Other parts:

Let’s start with a simple example: inferring the underlying attitude of a small baby by observing her actions. Let’s call this particular small baby Maia. People always asks her father if she is a ‘good’ baby or not. Her father started to wonder how he can possibly know that. Being ‘good’ is not very clear, so he chooses to answer the related question if her attitude is generally happy, unhappy or simply quiet (a kind of middle ground).

/// Underlying unobservable, but assumed stationary, state of the process (baby). Theta.

type Attitude =

| Happy

| UnHappy

| Quiet

Her poor father doesn’t have much to go with. He can just observe what she does. He decides, for the sake of simplifying things, to categorize her state at each particular moment as smiling, crying or looking silly (a kind of middle ground).

/// Observable data. y.

type Action =

| Smile

| Cry

| LookSilly

The father now has to decide what does it mean for Maia to be of an happy attitude. Lacking an universal definition of happiness in terms of these actions, he makes one up. Maia would be considered happy if she smiles 60% of the times, she cries 20% of the times and looks silly the remaining 20% of the times. He might as well have experimented with “clearly happy/unhappy” babies to come up with those numbers.

/// Data to model the underlying process (baby)

let happyActions = [ Smile, 0.6; Cry, 0.2; LookSilly, 0.2]

let unHappyActions = [Smile, 0.2; Cry, 0.6; LookSilly, 0.2]

let quietActions = [Smile, 0.4; Cry, 0.3; LookSilly, 0.3]

What does it mean exactly? Well, this father would call his wife at random times during the day and ask her if Maia is smiling, crying or looking silly. He would then keep track of the numbers and then “somehow” decide what her attitude is. The general idea is simple, the “somehow” part is not.

/// Generates a new uniformly distributed number between 0 and 1

let random =

let rnd = new System.Random()

rnd.NextDouble

We can now model Maia. We want our model to return a particular action depending on which attitude we assume Maia is in mostly. For example, if we assume she is an happy baby, we want our model to return Smile about 60% of the times. In essence, we want to model what happens when the (poor) father calls his (even poorer) wife. What would his wife tell him (assuming a particular attitude)? The general idea is expressed by the following:

/// Process (baby) modeling. How she acts if she is fundamentally happy, unhappy or quiet

let MaiaSampleDistribution attitude =

match attitude with

| Happy -> pickOne happyActions

| UnHappy -> pickOne unHappyActions

| Quiet -> pickOne quietActions

The ‘pickOne’ function simply picks an action depending on the probability of it being picked. The name sample distribution is statistic-lingo to mean ‘what you observe’ and indeed you just can observe Maia’s actions, not her underlying attitude.

The implementation of pickOne gets technical. You don’t need to understand it to understand the rest of this post. This is the beauty of encapsulation. You can start reading from after the next code snippet if you want to.

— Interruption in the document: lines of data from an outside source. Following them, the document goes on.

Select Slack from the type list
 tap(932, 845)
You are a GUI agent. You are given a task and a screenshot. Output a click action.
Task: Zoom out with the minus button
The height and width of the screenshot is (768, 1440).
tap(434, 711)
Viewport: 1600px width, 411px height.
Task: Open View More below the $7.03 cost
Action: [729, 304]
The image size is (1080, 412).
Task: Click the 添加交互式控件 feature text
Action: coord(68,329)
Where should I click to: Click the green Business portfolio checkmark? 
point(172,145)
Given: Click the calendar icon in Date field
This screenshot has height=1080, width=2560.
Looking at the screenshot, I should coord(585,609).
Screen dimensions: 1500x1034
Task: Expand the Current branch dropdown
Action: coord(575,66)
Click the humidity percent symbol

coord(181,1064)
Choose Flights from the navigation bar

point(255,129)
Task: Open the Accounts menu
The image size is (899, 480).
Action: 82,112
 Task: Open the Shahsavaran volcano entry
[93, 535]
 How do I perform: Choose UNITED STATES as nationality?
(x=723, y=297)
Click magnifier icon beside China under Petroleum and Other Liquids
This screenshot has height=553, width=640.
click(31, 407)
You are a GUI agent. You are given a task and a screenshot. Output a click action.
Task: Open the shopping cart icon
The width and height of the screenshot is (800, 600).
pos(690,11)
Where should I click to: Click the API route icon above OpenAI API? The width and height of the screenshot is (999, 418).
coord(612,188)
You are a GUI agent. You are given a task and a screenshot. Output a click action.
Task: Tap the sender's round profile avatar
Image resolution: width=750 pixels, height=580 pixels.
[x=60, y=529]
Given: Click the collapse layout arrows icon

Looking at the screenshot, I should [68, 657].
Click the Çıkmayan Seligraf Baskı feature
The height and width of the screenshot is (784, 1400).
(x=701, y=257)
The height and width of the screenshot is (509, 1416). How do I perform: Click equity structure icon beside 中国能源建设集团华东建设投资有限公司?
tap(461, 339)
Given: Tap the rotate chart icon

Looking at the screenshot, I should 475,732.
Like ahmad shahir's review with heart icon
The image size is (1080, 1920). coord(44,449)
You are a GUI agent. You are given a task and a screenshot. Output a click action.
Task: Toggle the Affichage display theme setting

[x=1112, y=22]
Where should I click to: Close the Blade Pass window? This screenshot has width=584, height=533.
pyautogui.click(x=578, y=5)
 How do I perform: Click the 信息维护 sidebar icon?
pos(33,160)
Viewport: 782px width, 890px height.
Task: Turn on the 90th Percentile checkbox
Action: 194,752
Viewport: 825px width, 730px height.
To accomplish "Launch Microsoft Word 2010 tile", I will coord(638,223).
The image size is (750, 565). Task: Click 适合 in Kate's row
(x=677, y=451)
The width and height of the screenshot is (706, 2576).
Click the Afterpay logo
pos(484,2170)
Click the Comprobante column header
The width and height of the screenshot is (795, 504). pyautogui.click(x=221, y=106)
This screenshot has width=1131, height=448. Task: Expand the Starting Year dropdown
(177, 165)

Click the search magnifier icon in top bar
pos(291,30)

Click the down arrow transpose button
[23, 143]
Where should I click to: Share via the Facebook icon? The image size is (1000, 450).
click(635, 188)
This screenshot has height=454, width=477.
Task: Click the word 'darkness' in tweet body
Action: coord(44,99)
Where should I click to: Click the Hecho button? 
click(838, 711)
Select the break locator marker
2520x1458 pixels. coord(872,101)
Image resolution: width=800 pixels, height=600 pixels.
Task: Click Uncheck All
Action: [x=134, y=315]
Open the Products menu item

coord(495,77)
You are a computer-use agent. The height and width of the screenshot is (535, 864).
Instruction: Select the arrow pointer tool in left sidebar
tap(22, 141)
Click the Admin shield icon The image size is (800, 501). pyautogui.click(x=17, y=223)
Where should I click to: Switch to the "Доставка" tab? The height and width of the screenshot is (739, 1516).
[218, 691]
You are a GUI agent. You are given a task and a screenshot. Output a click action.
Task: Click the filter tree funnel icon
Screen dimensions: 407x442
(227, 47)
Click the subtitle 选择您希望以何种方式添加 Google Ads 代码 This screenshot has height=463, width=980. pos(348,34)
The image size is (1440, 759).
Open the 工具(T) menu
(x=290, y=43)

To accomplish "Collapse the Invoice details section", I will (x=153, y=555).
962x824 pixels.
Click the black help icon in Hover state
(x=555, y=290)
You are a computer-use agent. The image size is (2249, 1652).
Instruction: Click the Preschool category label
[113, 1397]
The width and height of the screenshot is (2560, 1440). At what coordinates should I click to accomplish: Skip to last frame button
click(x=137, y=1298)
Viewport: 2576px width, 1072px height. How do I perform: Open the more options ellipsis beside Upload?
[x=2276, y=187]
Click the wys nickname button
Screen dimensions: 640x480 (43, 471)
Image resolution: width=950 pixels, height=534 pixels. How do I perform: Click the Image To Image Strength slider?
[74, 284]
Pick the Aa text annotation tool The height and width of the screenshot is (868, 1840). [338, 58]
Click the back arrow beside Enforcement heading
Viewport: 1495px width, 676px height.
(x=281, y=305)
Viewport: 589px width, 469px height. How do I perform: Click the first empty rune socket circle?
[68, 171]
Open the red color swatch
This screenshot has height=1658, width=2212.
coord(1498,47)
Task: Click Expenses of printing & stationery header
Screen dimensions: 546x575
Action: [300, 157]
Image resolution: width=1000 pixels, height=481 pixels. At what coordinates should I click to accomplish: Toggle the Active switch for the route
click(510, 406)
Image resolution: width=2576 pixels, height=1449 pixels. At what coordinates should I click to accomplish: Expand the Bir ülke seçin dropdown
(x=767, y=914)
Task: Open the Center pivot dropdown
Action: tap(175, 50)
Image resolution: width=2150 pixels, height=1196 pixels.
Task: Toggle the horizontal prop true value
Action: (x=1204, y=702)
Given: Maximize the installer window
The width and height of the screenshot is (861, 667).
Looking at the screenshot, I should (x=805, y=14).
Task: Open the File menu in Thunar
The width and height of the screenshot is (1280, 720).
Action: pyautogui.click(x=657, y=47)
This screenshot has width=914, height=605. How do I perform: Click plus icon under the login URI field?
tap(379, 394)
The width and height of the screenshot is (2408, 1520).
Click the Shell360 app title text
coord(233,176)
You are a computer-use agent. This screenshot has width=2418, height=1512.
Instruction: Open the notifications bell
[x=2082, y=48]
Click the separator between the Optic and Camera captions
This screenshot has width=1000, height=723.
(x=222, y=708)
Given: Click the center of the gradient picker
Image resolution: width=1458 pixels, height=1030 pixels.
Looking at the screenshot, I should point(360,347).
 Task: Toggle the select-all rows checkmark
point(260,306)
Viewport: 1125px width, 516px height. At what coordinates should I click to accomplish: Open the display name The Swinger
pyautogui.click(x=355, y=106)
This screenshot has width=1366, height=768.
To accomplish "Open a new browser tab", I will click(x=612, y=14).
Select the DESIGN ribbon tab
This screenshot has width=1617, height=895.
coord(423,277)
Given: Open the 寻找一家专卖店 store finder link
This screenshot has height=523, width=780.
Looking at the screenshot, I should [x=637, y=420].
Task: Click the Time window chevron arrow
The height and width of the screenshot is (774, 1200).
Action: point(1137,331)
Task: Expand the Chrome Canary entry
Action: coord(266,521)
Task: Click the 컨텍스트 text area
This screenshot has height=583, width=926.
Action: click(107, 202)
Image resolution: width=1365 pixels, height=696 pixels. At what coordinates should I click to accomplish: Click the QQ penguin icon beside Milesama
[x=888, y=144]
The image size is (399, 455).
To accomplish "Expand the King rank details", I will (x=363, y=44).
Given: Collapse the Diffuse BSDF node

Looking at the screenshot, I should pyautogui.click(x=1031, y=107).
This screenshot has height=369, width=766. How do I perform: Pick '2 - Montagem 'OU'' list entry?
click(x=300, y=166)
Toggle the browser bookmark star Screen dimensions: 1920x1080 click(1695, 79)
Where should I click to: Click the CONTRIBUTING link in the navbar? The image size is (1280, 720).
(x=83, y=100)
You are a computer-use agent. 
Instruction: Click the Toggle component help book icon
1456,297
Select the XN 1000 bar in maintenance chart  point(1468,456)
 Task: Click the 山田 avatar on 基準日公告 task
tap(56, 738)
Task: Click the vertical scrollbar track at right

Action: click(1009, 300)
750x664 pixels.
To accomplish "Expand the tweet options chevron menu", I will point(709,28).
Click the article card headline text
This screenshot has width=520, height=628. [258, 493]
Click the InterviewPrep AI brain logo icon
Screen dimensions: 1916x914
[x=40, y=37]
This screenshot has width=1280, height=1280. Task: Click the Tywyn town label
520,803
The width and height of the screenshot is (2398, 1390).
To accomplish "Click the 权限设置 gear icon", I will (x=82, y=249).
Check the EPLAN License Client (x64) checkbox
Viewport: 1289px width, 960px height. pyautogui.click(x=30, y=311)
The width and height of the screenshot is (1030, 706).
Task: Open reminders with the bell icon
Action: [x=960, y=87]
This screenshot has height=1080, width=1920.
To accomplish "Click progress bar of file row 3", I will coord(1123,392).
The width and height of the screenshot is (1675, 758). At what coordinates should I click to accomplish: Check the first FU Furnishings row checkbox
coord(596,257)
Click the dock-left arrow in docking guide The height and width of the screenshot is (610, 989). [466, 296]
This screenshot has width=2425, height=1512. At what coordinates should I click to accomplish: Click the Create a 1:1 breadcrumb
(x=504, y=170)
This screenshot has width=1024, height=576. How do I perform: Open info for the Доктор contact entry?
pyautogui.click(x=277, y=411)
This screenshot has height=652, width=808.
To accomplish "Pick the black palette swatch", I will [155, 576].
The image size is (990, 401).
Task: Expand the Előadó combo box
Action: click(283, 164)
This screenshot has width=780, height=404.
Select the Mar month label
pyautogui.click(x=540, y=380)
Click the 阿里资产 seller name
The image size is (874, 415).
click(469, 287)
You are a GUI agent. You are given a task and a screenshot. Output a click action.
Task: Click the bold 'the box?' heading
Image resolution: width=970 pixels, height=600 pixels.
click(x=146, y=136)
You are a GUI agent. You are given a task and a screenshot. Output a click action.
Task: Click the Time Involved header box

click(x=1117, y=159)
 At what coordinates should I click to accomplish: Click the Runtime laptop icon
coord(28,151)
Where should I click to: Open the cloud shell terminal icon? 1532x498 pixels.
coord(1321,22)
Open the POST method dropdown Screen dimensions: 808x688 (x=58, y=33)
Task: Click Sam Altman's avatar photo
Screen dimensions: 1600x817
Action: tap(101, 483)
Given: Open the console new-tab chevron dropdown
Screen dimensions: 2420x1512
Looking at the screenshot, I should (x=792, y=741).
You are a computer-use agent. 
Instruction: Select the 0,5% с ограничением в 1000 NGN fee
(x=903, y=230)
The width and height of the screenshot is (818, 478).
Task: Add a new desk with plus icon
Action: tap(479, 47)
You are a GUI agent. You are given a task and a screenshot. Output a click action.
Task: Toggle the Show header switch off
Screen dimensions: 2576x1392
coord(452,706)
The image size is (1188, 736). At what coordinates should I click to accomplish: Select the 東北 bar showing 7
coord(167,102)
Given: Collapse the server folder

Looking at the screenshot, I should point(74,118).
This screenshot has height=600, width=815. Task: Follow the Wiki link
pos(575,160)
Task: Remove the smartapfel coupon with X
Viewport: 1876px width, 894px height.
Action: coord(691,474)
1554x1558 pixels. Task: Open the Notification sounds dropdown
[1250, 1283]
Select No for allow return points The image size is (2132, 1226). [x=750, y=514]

‘pickOne’ works by constructing the inverse cumulative distribution function for the probability distribution described by the Happy/UnHappy/Quiet/Actions lists. There is an entry on wikipedia that describes how this works and I don’t wish to say more here except presenting the code.

/// Find the first value more or equal to a key in a seq<‘a * ‘b>.

/// The seq is assumed to be sorted

let findByKey key aSeq =

aSeq |> Seq.find (fun (k, _) -> k >= key) |> snd/// Simulate an inverse CDF given values and probabilities

let buildInvCdf valueProbs =

let cdfValues =

valueProbs

|> Seq.scan (fun cd (_, p) -> cd + p) 0.

|> Seq.skip 1

let cdf =

valueProbs

|> Seq.map fst

|> Seq.zip cdfValues

|> Seq.cache

fun x -> cdf |> findByKey x/// Picks an ‘a in a seq<‘a * float> using float as the probability to pick a particular ‘a

let pickOne probs =

let rnd = random ()

let picker = buildInvCdf probs

picker rnd

Another way to describe Maia is more mathematically convenient and will be used in the rest of the post. This second model answers the question: what is the probability of observing an action assuming a particular attitude? The distribution of both actions and attitudes (observable variable and parameter) is called joint probability.

/// Another, mathematically more convenient, way to model the process (baby)

let MaiaJointProb attitude action =

match attitude with

| Happy -> happyActions |> List.assoc action

| UnHappy -> unHappyActions |> List.assoc action

| Quiet -> quietActions |> List.assoc action

“List.assoc” returns the value associated with a key in a list containing (key, value) pairs. Notice that in general, if you are observing a process, you don’t know what its joint distribution is. But you can approximate it by running the MaiaSampleDistribution function on known babies many times and keeping track of the result. So, in theory, if you have a way to experiment with many babies with known attitudes, you can create such a joint distribution.

We now have modeled our problem, this is the creative part. From now on, it is just execution. We’ll get to that.